*ASSIGNMENT*: Set down the data below from its first line to the line holding "About Us (1298, 138)", inclusive; omit all pictures.
== Segment start ==
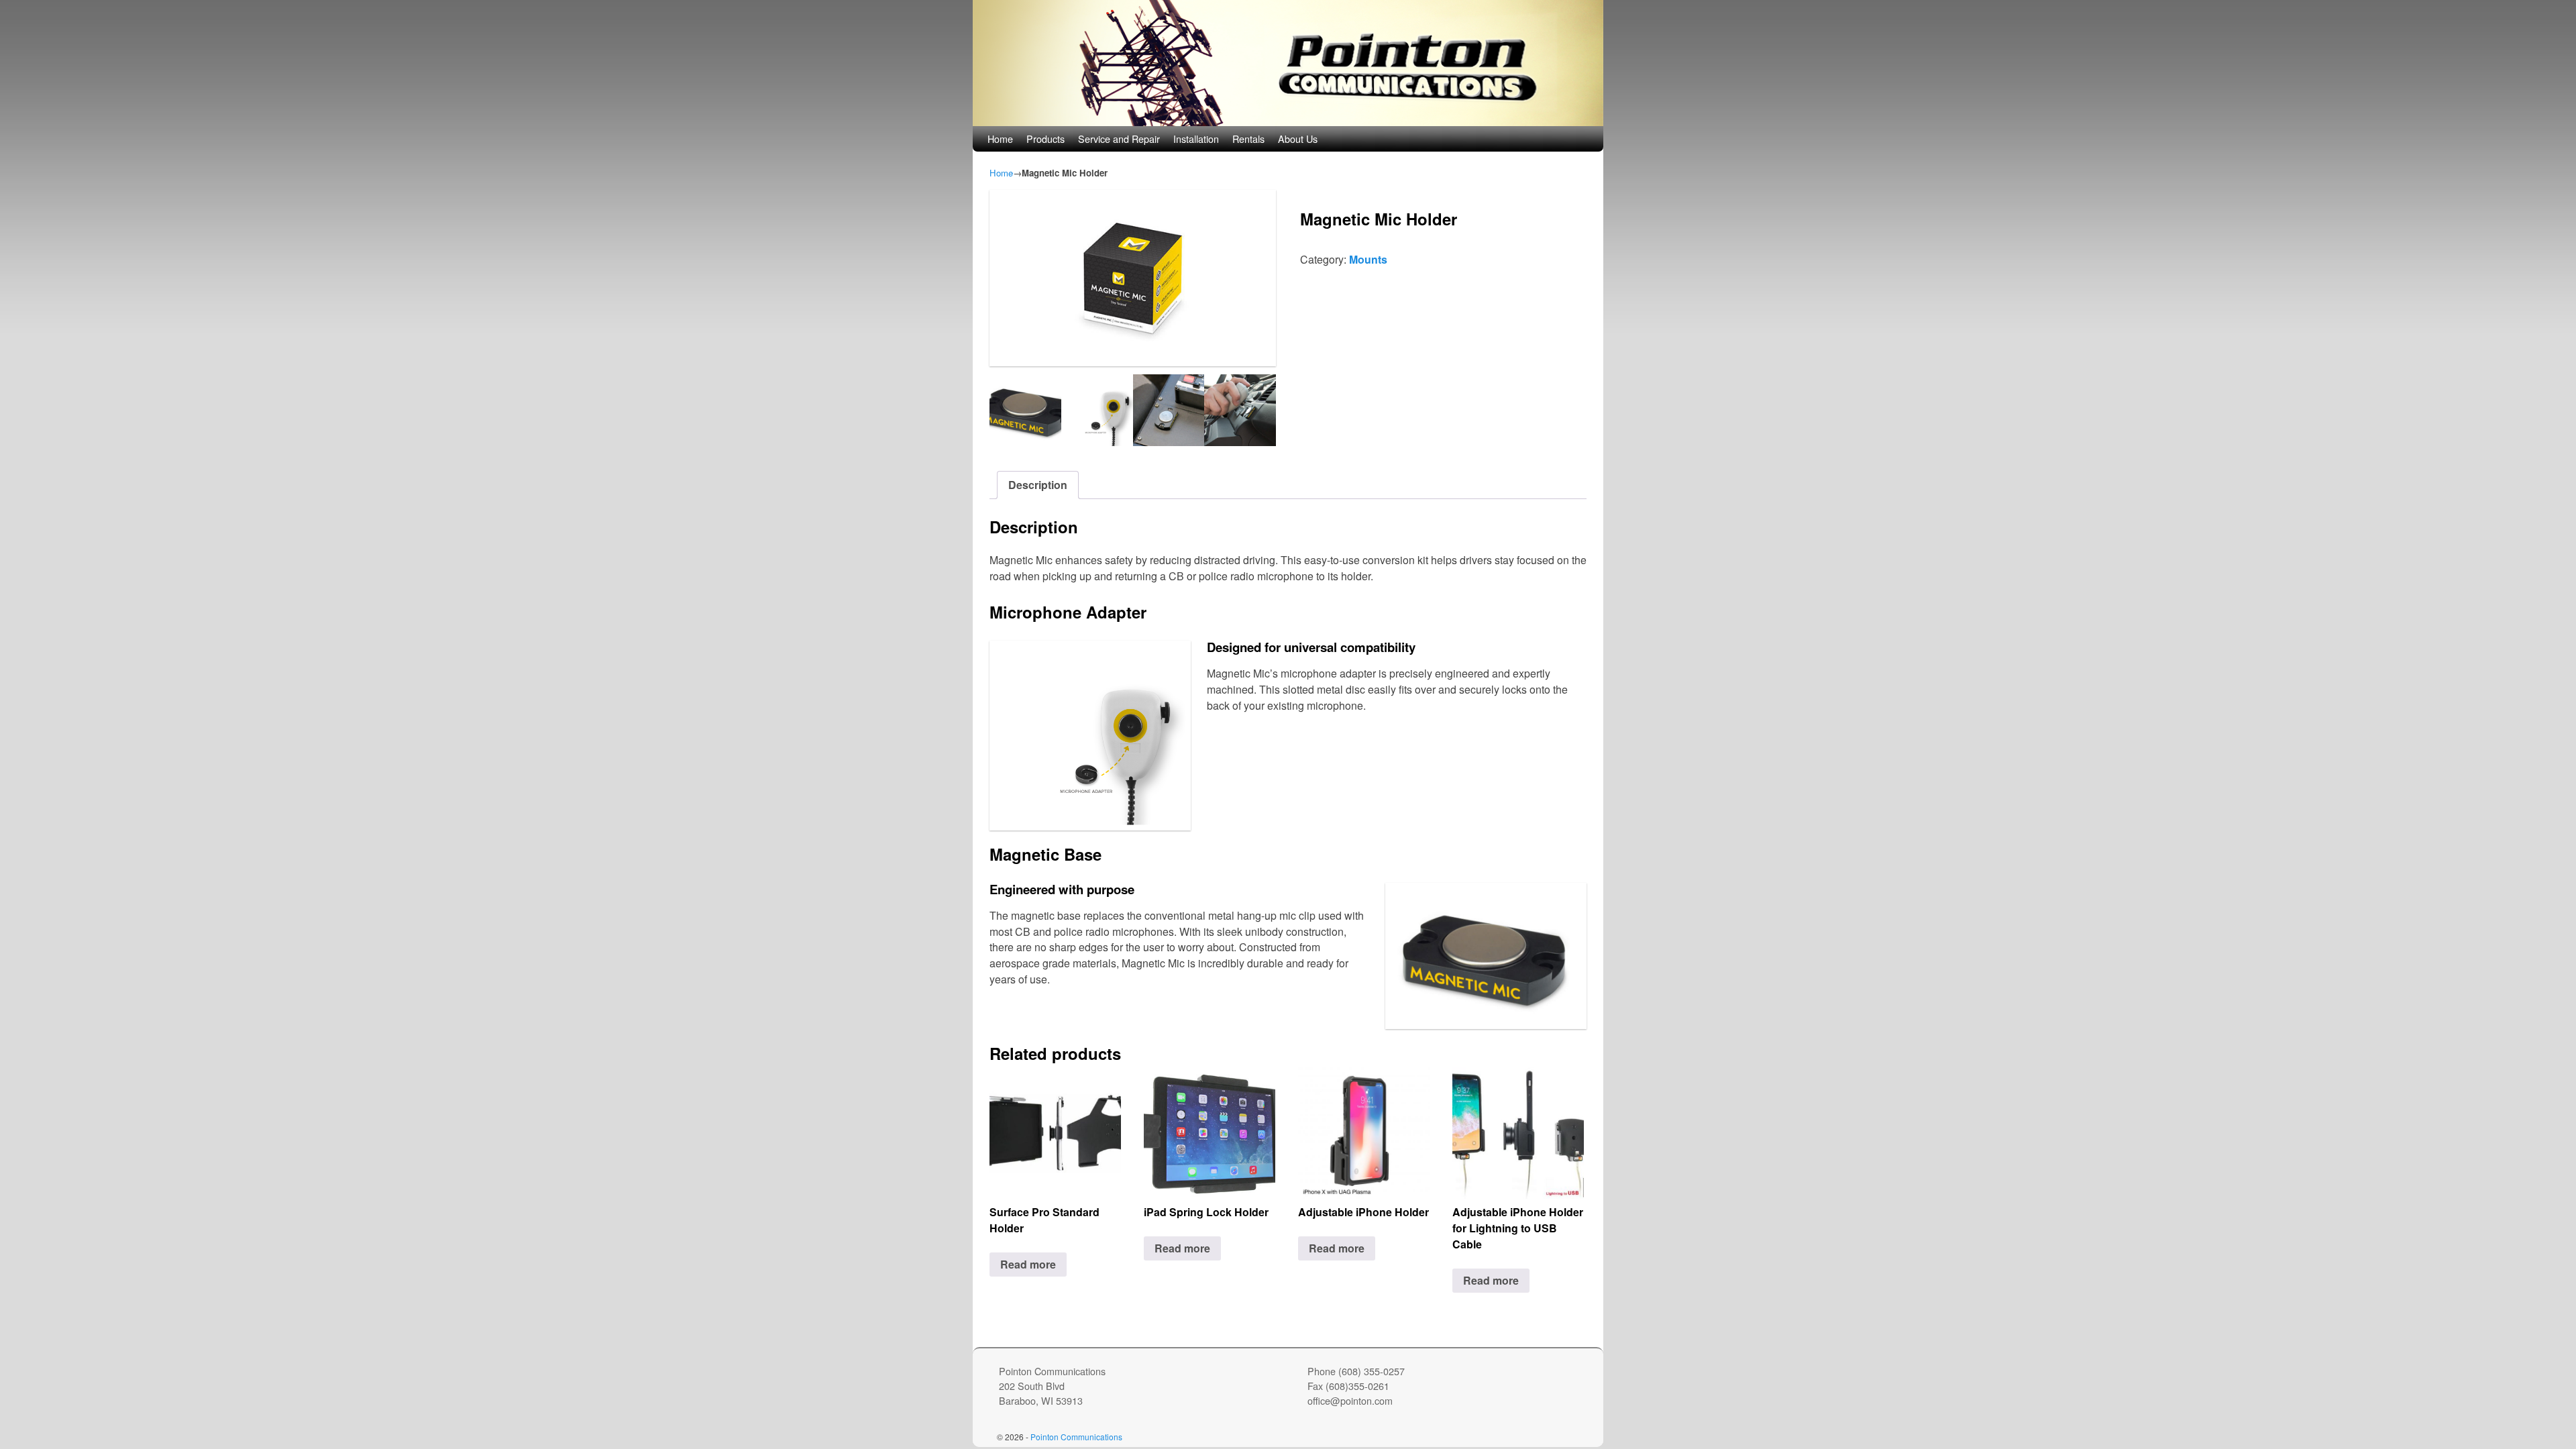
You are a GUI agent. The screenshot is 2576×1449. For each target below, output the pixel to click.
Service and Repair (1119, 138)
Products (1045, 138)
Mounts (1368, 259)
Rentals (1248, 138)
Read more (1028, 1264)
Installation (1196, 138)
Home (1000, 138)
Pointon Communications (1076, 1436)
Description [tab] (1037, 484)
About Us (1298, 138)
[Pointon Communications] (1288, 63)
== Segment end ==
*RESPONSE AREA*:
You are a GUI agent. The screenshot is 2576×1449. For each target below, output the pixel to click.
Service and Repair (1119, 138)
Products (1045, 138)
Mounts (1368, 259)
Rentals (1248, 138)
Read more (1028, 1264)
Installation (1196, 138)
Home (1000, 138)
Pointon Communications (1076, 1436)
Description [tab] (1037, 484)
About Us (1298, 138)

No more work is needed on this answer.